His television credits include Dr. Mike Stratford in Doctor Doctor (1989–1991), Bob in Shaky Ground (1992–1993), Matt Prager in Psi Factor: Chronicles of the Paranormal (1997–1999), Dr. Jim Taggart in Eureka (2006–2012) and Doctor Leekie in the Canadian science fiction drama Orphan Black (2013–2017).

Frewer's more recent performances include a portrayal of "General #2" in the Steven Spielberg picture The BFG (2016), the character Carnage in the Netflix series Altered Carbon in 2018 and Logan in Fear the Walking Dead (2019).
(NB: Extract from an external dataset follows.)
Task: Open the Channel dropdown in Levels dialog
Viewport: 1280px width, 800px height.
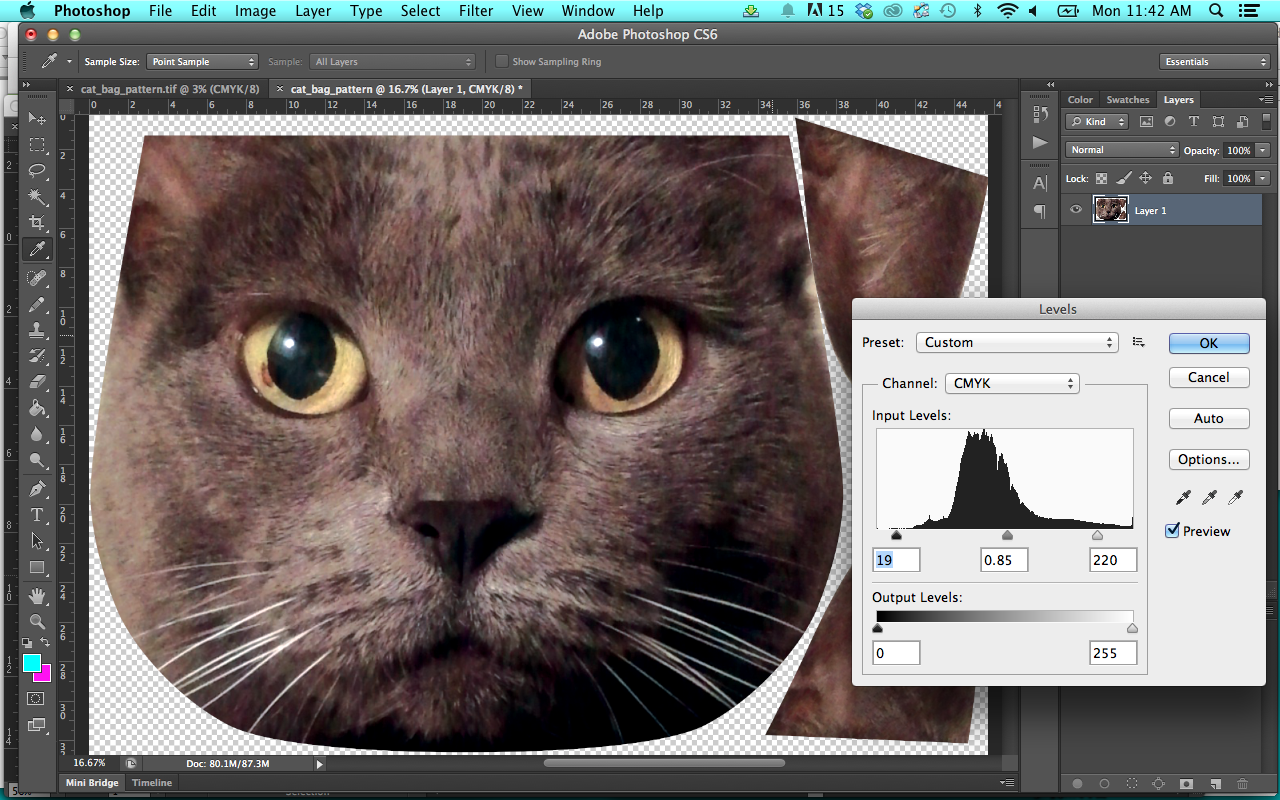Action: coord(1012,383)
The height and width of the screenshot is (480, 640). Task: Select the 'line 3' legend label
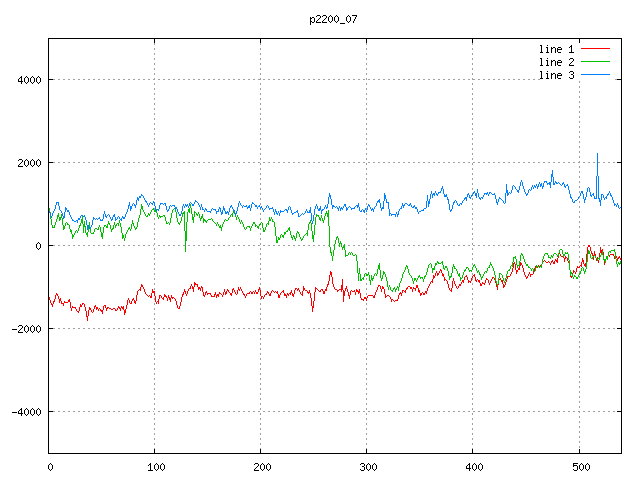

Also, he portrayed The Binder in 3 episodes of The Magicians and Peter Morton in 8 episodes of The Order (2019−2020).

His voice roles include Panic in Hercules and its 1998 television series, Inspector 47 in The Magic School Bus, the Pink Panther in the 1993 television series of the same name, Lloyd Christmas in the Dumb and Dumber animated series, Jackal in Gargoyles and Dedgar Deadman in Toonsylvania.

Early life
Frewer was born in Washington, D.C., one of five children born to Gillian Anne (née German) and Captain Frederick Charlesley Frewer, a Royal Canadian Navy officer. He was raised in Peterborough, Ontario, where he graduated from Lakefield College School. He went on to train at the Bristol Old Vic Theatre School, graduating from its three-year acting course in 1980. His brother Frederick Barry Frewer also served in the Canadian Navy.

Career

Frewer portrayed the artificial intelligence character Max Headroom in the 1980s, starring in the 1985 eponymous science fiction television film; Frewer also played award-winning Network 23 journalist Edison Carter in the film. This led to a series on the UK Channel 4 network with the Max Headroom character as a video jockey and interviewer. This ran for two seasons, the second of which featured a studio audience with whom Max interacted.  In 1987, an American series based upon the 1985 film aired, titled Max Headroom (1987–1988). From 1993-1995, Frewer voiced the Pink Panther for the television series. Frewer guest-starred in the fifth-season Star Trek: The Next Generation episode “A Matter of Time”. He also portrayed the character in other media, including a series of television commercials for "New Coke" and "Radio Rentals", as well as the single and music video for "Paranoimia" by Art of Noise. He reprised this role in the science fiction comedy film Pixels (2015).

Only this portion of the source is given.